New Gods Yang Jian not only ups the ante in what Light Chaser Animation can do with the animation medium but also update a traditional tale to the science fiction medium.

New Gods Yang JianGKIDS
Playing at Select Theatres Beginning Jan 20
Coming to Digital on April 11 and Home Video April 25th, 2023.

Light Chaser Animation‘s New Gods cinematic universe has another hero, and his name is Yang Jian (voiced by Wang Kai). He’s also known as Erlang Shen, a god with a truth-seeing eye, but in this film it has even greater power which can’t be defined.

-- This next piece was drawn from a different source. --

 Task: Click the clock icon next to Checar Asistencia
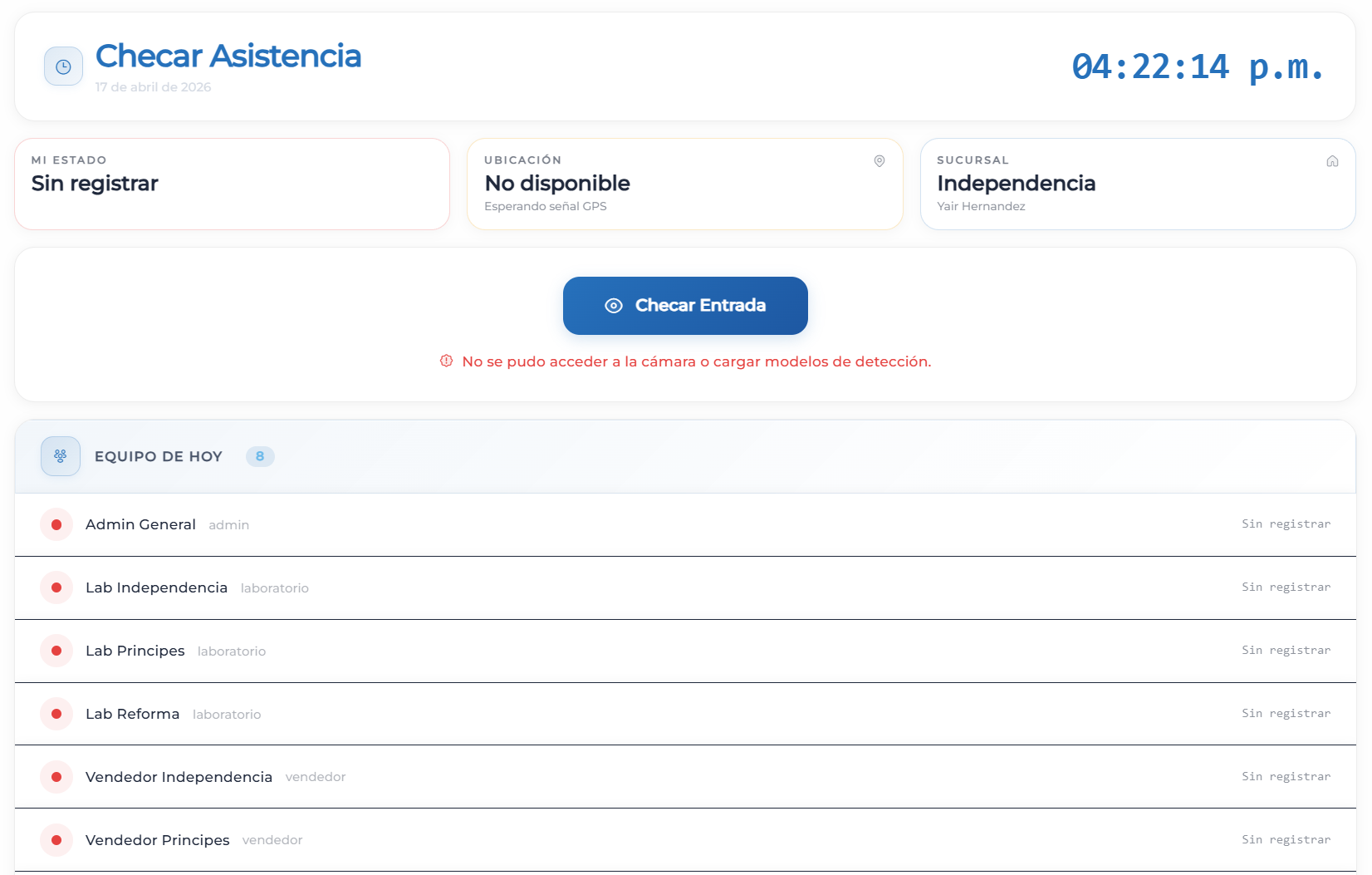(x=63, y=66)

Thankfully, no prior knowledge of who he is or the prior film are needed (Nezha Reborn) is on Netflix and my review can be read here), but it’ll help explain the surprise bits found in this tale. In this second film to this franchise, titled New Gods Yang Jian, he gave up his godhood to become a mortal, a bounty hunter, and for much of the tale, he has no regrets over this decision.

Despite everything we know about how the Divine World fell apart, nobody in this new utopia is truly at peace. The introduction talks about an averted civil war, but all is not well. In Penglai, a futuristic neo-feudal tech city located upon a mountaintop, the people live in relative peace. But this home of the gods may well become a target should a boy assemble the pieces of a destructive lamp. The beauty this location represents is just one of many places this film visits. The look of Ancient China juxtaposed with the industrial age looks wonderful. When the adventure moves to the countryside, the landscapes look like they’re straight from a bamboo tapestry. The softer use of colours is not always pronounced, and that helps with giving this movie a better richness than those highly saturated works other CGI films, like Kung Fu Panda, prefer to emphasise.